Nasdaq Copenhagen has approved such request conditioned upon Topco’s initiation of a compulsory purchase following which the last day of trading and official listing of the shares in Maersk Drilling on Nasdaq Copenhagen is expected to be 3 October 2022 and the delisting is expected to be effective from 4 October 2022. Consequently, Maersk Drilling shareholders who have not accepted the recommended voluntary public share exchange offer by Topco (the “Exchange Offer”) will expectedly not be able to trade Maersk Drilling shares on Nasdaq Copenhagen after 3 October 2022.

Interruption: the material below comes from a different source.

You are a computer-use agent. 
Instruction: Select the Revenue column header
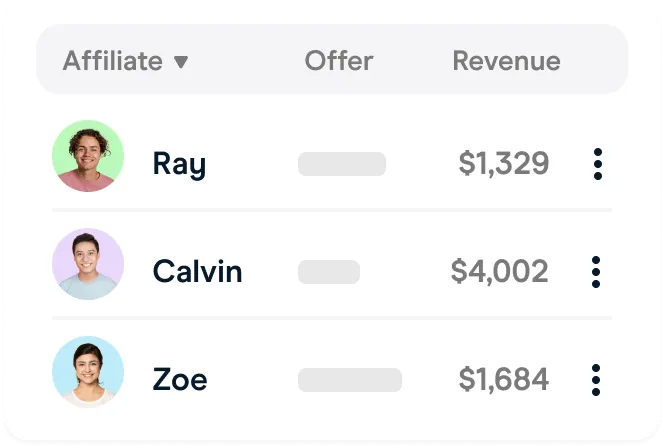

Instead, these Maersk Drilling shareholders, other than Topco, are expected to have their shares compulsorily purchased by Topco in accordance with sections 70-72 of the Danish Companies Act, which is expected to be initiated on 4 October 2022 (the “Compulsory Purchase”). Such Maersk Drilling shareholders can elect to receive either (A) a number of A ordinary shares of Topco, delivered in the form of share entitlements, equal to the consideration offered to Maersk Drilling shareholders who accepted the Exchange Offer (whereby each share in Maersk Drilling can be exchanged for 1.6137 A ordinary shares of Topco) or (B) a full cash alternative, which will amount to DKK 340.98 (USD 46.79) per Maersk Drilling share. It is noted that the current market price of Maersk Drilling shares and the future market price of A ordinary shares of Topco, in the form of share entitlements, may vary in this regard which will have no impact on the consideration offered in connection with the Compulsory Purchase by Topco.

Capitalised terms used in this announcement but not defined herein shall have the meaning ascribed to them in the offer document prepared in connection with the Exchange Offer.